Lomeli was assigned as a counselor to the total population of MiraCosta students and to teach classes in Mexican American studies. He was soon encouraged to create and advise various student clubs and student groups – Veterans, Mecha, future educators, and athletes.
Some of the students wanted to participate in athletic activities, specifically soccer. Students asked for a soccer class, but it took time for the administration and the athletic department to respond. Lomeli offered to teach this class despite his limited background in this sport.
The soccer class started as co-ed and grew from 6 students to over 40 students. “Soon, we had a soccer club! The class and the club became an important part of my life,” Lomeli said, and Mecha students and international students created a soccer community.
Now that MiraCosta College had a soccer class, students started pushing for a varsity soccer team. Eventually, a professional goalie within San Diego was hired, but it didn't work, and Lomeli was asked to take over; he said, “Just get me a good assistant, and I will do it.” So MiraCosta had a men's soccer team in the middle 80s and, later, in the middle 90s, a woman's team.
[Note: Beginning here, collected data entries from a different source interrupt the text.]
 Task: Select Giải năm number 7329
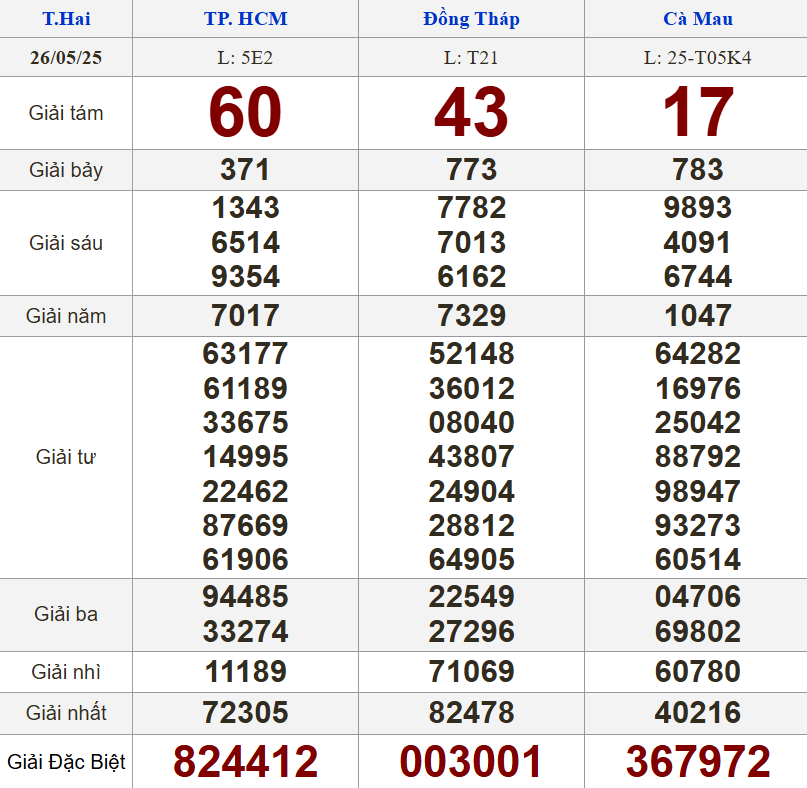tap(471, 316)
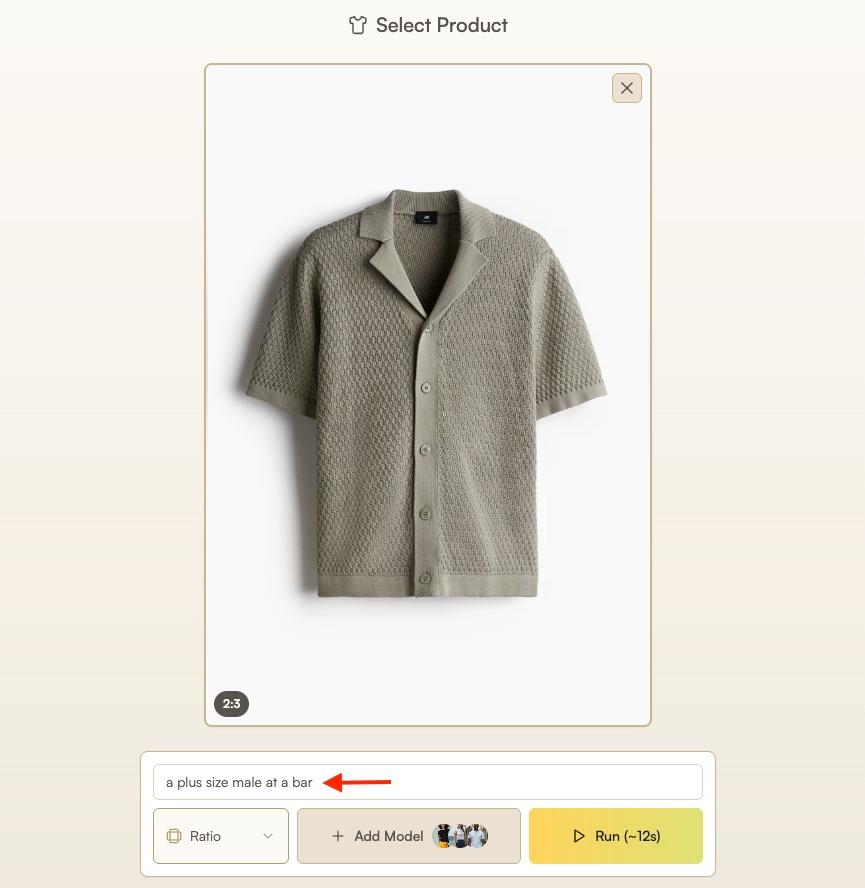This screenshot has height=888, width=865.
Task: Expand the Ratio dropdown chevron
Action: click(x=268, y=836)
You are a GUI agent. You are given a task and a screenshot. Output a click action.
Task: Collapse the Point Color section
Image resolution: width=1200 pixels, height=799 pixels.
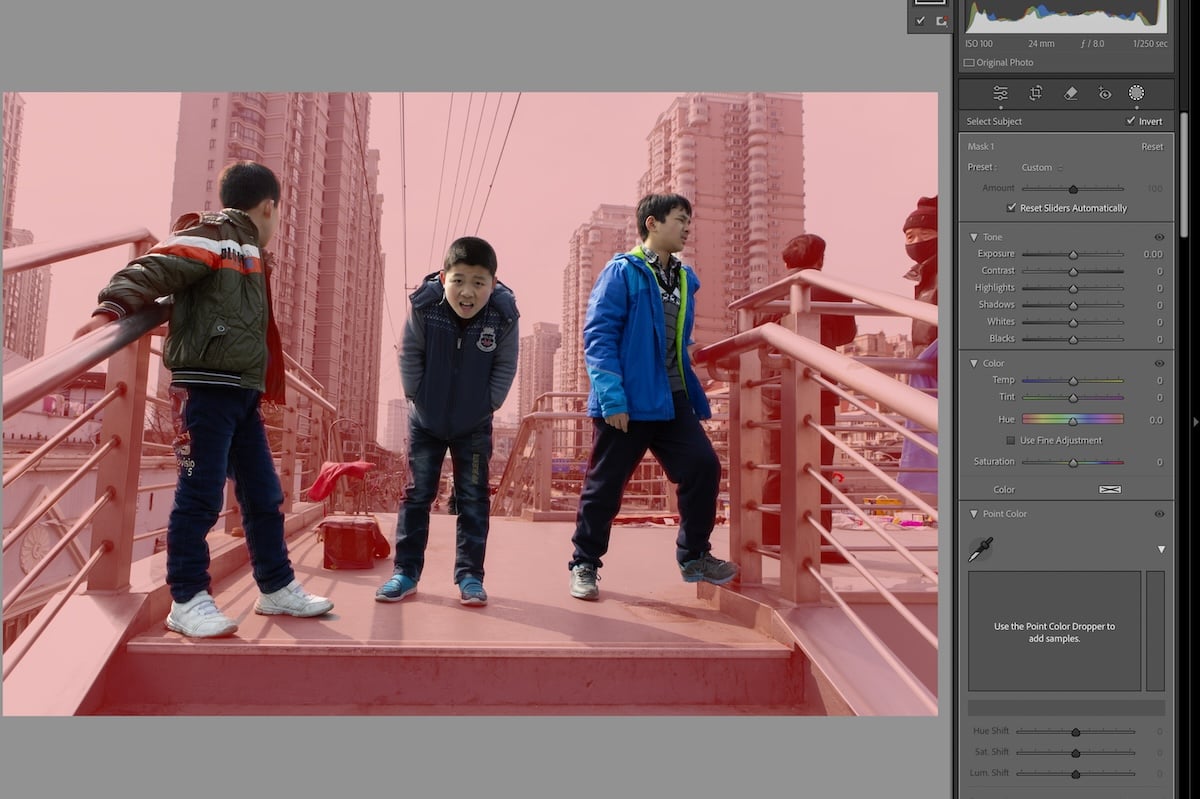973,513
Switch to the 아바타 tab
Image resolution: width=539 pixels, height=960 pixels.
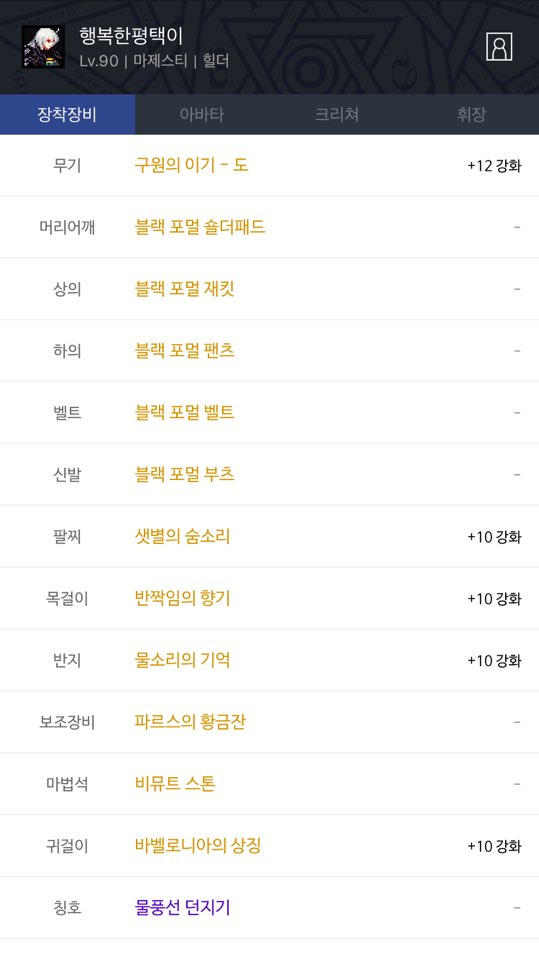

He continued to teach the co-ed class while working with varsity programs. “Soccer gave me exercise, visibility, and credibility and opened doors,” for Lomeli to recruit high school students, both athletic and nonathletic, to MiraCosta.
In 2004 Lomeli retired after 31 years of counseling and coaching at MiraCosta College.
In 1954, the Lomeli family emigrated from Tijuana to Vista. Lomeli’s father worked for years at a nursery and tree farm owned by Wells Miller, a retired USMC Colonel. When Colonel Miller died, he left an endowment with the Rotary Club. With the guidance of his son, Read Miller, and Lomeli’s brother, also named Jesse and a teacher at Vista High School, the two families put together a unique scholarship program aimed at bilingual and first-generation students attending Vista High. Recipients would receive $1,000 a year annually. Generally, students awarded had families of six living on a budget of about $10,000 per year.
The Lomeli and Miller families plan to continue the same legacy at MiraCosta College, impacting first-generation students.
The Lomeli and Miller family transferred the scholarship program from Vista High School to MiraCosta College, creating an endowment of six figures. Education has played an essential role in the Lomeli family, R. Jesse’s wife was a counselor at Palomar College, he has a daughter who is a counselor at Palomar College, another daughter teaches physical education at Oak Crest Middle School in Encinitas, and his son runs a San Diego beach volleyball club in north county. Lomeli shares, “Community College is an ideal environment for students; the range of ages, academic ability, and long and short-term goals are unlimited. Students are not pre-screened, and working with this population of students was extremely rewarding.”